NOTE: Read about THEthe’s collaboration with the Red Room Company here.
Across Australia, each state, city, suburb and street autonomously divides itself into thousands of clubs and societies. Sport, politics, art, craft, collectors: people gather voluntarily, outside the confines of their immediate geography, social class or profession. They gather around a shared passion. As such, clubs and societies are sites of sharing: sharing of knowledge, stories, skills and resources.
Within these shared circles, language takes on a special role. Since members don’t have to articulate themselves for a general audience, vernacular becomes increasingly specialised. Often the assumed knowledge that lies within any given statement is so huge that, to an outsider, conversation at a club meeting would seem like a foreign language. For poetry, these distinctive argots provide fertile fields for experimentation, since every unique language has the potential to inform its own unique poetics.
The Red Room Company (RRC) set out to explore this terrain in 2011 through our major project, Clubs and Societies. We even set up our own Clubhouse in The Rocks in Sydney, complete with bunting, dartboard and our own selection of club records. There, we played host to clubs and visiting poets alike. We also produced an exclusive club pack for new members, with specially designed membership pins (one of the pleasures of being in a club is allowing oneself to get a little obsessive over things…).

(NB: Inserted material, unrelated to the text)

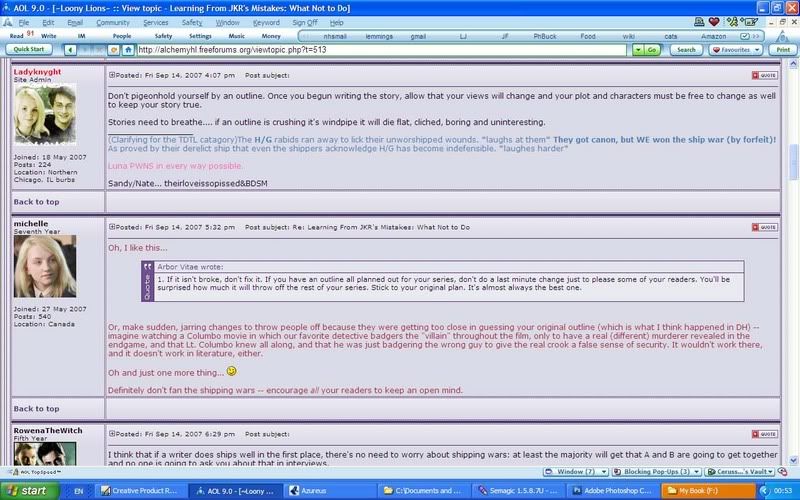Open the Favourites dropdown
The height and width of the screenshot is (500, 800).
pos(735,49)
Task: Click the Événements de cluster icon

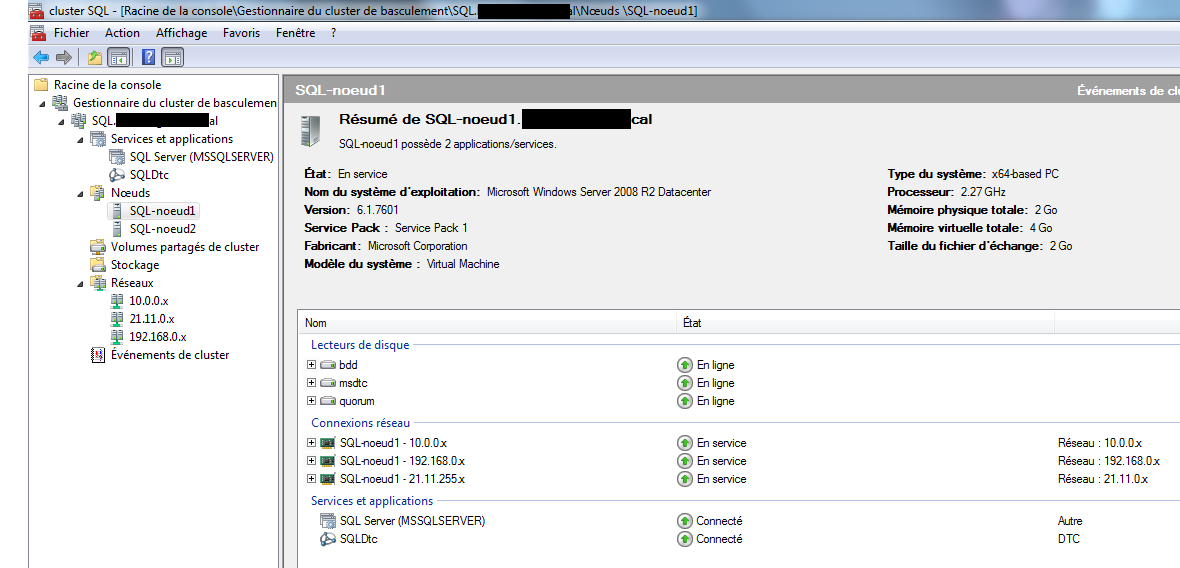Action: point(98,355)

The project worked by pairing up 15 poets from across Australia with 15 diverse clubs and societies. Each poet and their club was handpicked by RRC Artistic Director – and Club President – Johanna Featherstone. Poets were chosen both for the quality of their work, as well as their potential to creatively engage with their host club as a kind of Club Poet Laureate.

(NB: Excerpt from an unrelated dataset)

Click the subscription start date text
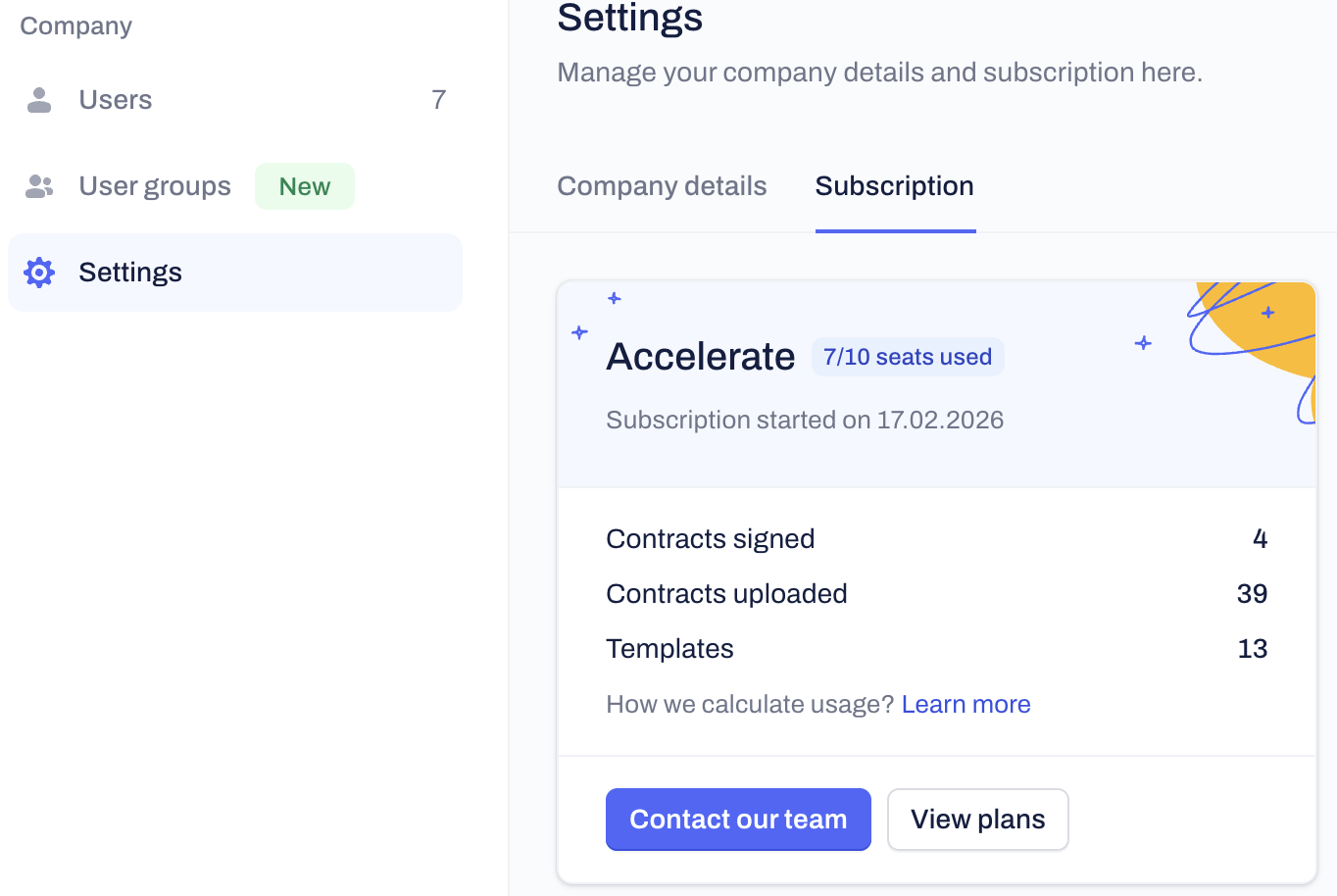This screenshot has height=896, width=1337. point(805,421)
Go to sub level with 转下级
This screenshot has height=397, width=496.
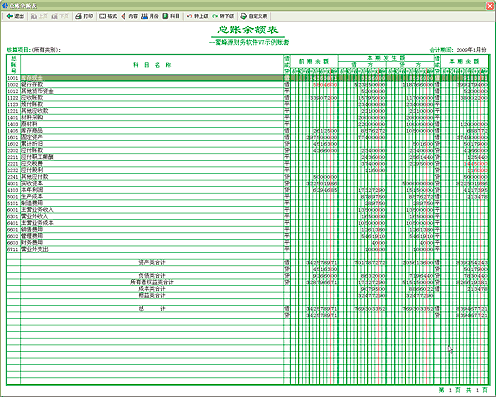(223, 16)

Poets were asked to open their practice to the experience as much as possible, and we encouraged experimentation and a free interpretation of the notion of ‘poetry’. In some cases, the club’s influence is discernible not only in the poem’s content, but also in its form. Kit Brookman, for example, paired with the Astronomical Society of NSW, collected smaller, imagistic poems–little vignettes – like the singular view through a telescope of a section of night sky. Ali Alizadeh, on the other hand, responded to the lecture-based Existentialist Society with a longer, discursive, almost essayistic poem. Meanwhile, Michael Giacometti, working with the Central Australian Bushwalkers, collected over 20 short poems and haikus, quickly scribbled at breaks along the track: evocations, often humorous, of exhaustion and thirst through the middle of Australia.

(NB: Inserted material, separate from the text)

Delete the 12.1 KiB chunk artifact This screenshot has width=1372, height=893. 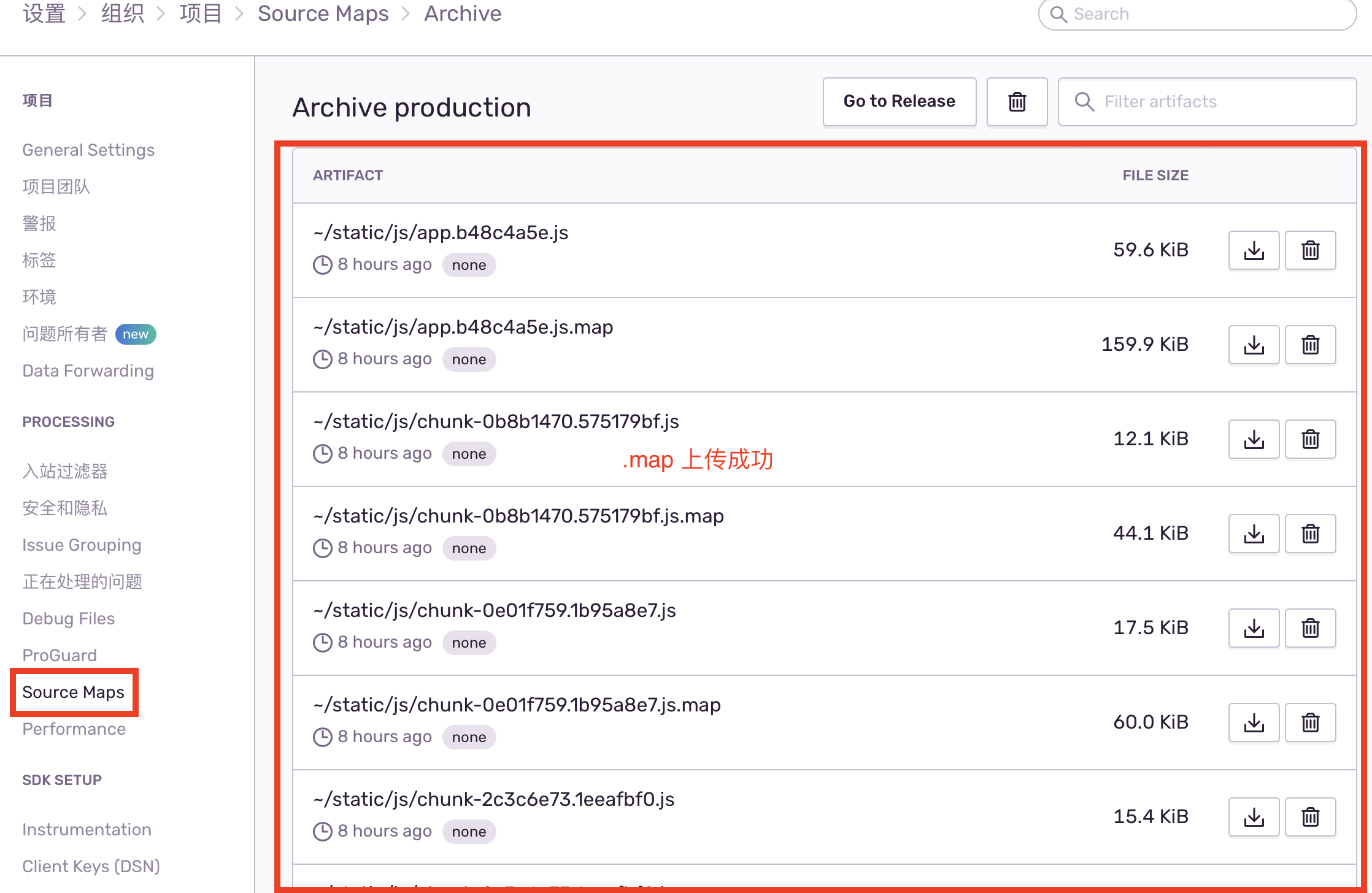pos(1310,439)
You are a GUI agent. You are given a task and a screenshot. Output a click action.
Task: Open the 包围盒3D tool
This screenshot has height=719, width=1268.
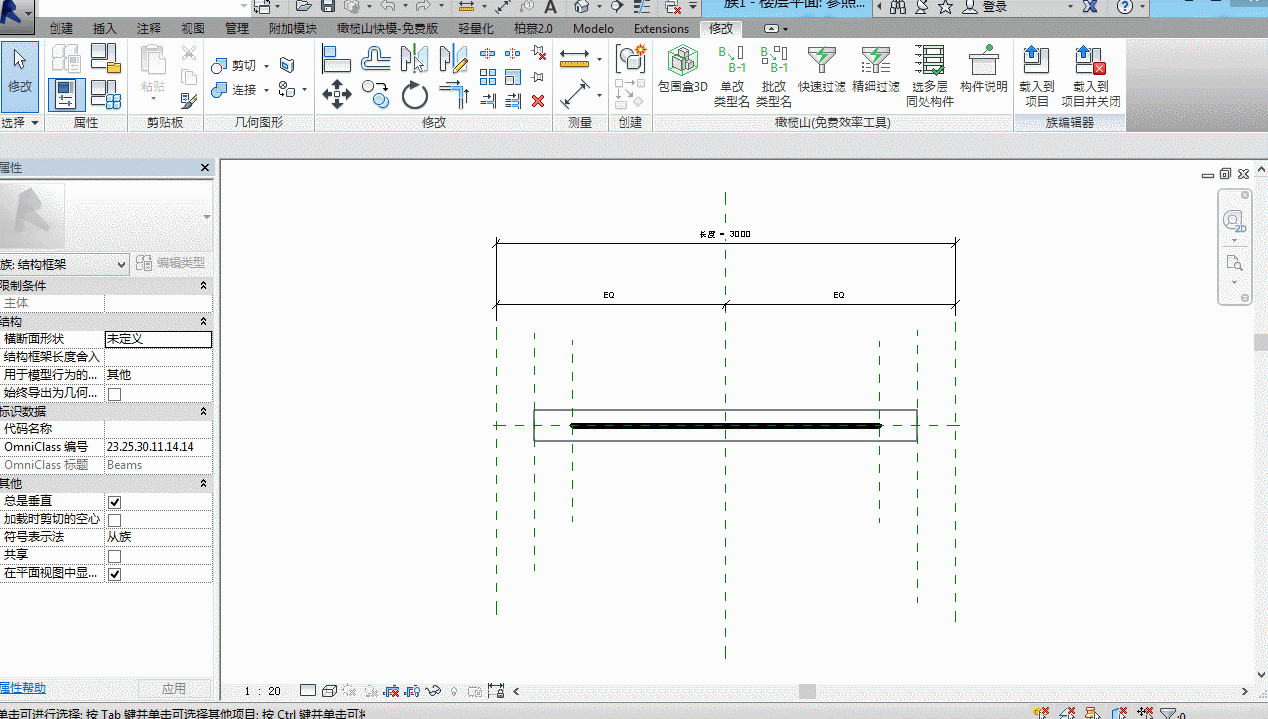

Over the next month we’ll present a selection of the commissioned poems, as well as snippets from a research report compiled by Jacinta van den Berg, which investigated links between poetry and clubs in Australia. Within these works, poets represent the customs of clubs in super close-up, like cultures in a petri dish. In contrast, the research project zooms out, considering the role clubs and societies play in the broader social picture, and how that role is comparable (or incomparable) to poetry’s. We hope that readers, whether poets, club members, both or neither, enjoy this selection.